The project was started last year and is happening over on GitHub. It now has over 60 contributors, with over 100 million aggregated address points from 20 countries, and growing by the day. There’s also a live-updating data repository where you can download the entire OpenAddresses dataset online—it’s currently at about 1.1 gigabytes of address points.

Pinellas addresses

Here’s how it works:

Contributors identify data out in the wild online, and contribute small index files with some pointers to where the data is hosted, and some other details indicating how to merge it with the rest of the project’s data format. There’s no need to download any of the data, only find where the CSV file or web service lives and how to get to it. The technique for this is neat in its simplicity, more on this later.

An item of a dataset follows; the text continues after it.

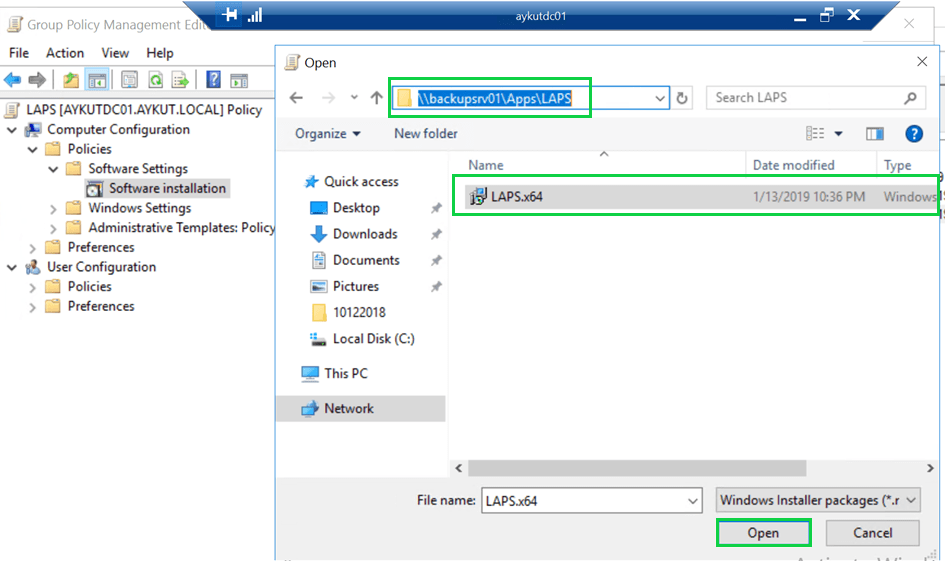This screenshot has width=945, height=561.
Task: Click the Help icon in Open dialog
Action: click(x=913, y=134)
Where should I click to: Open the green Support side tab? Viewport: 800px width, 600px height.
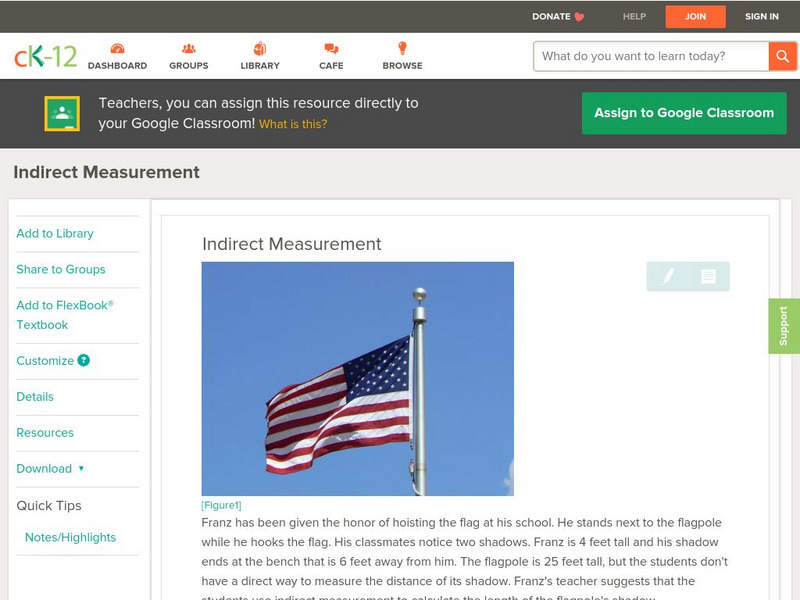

It sounds weird to think something as basic as address data could be so fascinating and exciting. Most people in the geo community understand the potential impact of projects like this on our industry, but let me review for the uninitiated why this is cool.

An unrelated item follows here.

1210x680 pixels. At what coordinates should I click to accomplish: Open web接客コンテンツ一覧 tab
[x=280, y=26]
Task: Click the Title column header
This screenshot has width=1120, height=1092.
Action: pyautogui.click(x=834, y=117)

Why care about boring addresses?

Address data is what makes almost any map useful: it connects our human-friendly identifiers for places into real locations on the ground. Almost everything that consumers do with maps these days has to do with places of interest: Foursquare checkins, Instagramming, turn-by-turn directions. Without connecting the places as we know them to actual map coordinates a computer can understand, we don’t have many useful mapping applications.

There are existing APIs and resources out there to build mapping applications that require addressing and geocoding, but none of them are open to build on. They’re proprietary systems that either have unfriendly licensing structures for use, or are costly to use. Having to pay money for a high quality geocoding service like Google’s isn’t crazy or surprising — building universally searchable and uniform address databases is insanely expensive and hard. Building good geocoding systems is one of the perennial pains in the ass of the geospatial problem set, so it’s understandable that when someone solves it, they’d want to charge for it.

There is the OpenStreetMap project, the free and open map database for the globe, which has tons of potential as a resource for geocoding. By a quick estimate, the OSM database contains something like 50 million specific address points for the globe. But its license is not compatible with most commercial requirements for republication of data, so developers looking for an open resource have had to look elsewhere. There’s still no good worldwide, open resource for address geocoding that app developers and mappers can use with no strings attached. (OSM’s license and its “friendliness” for commercial use has a long history of debate and argument in the community. It’s complicated. I’m not a lawyer.)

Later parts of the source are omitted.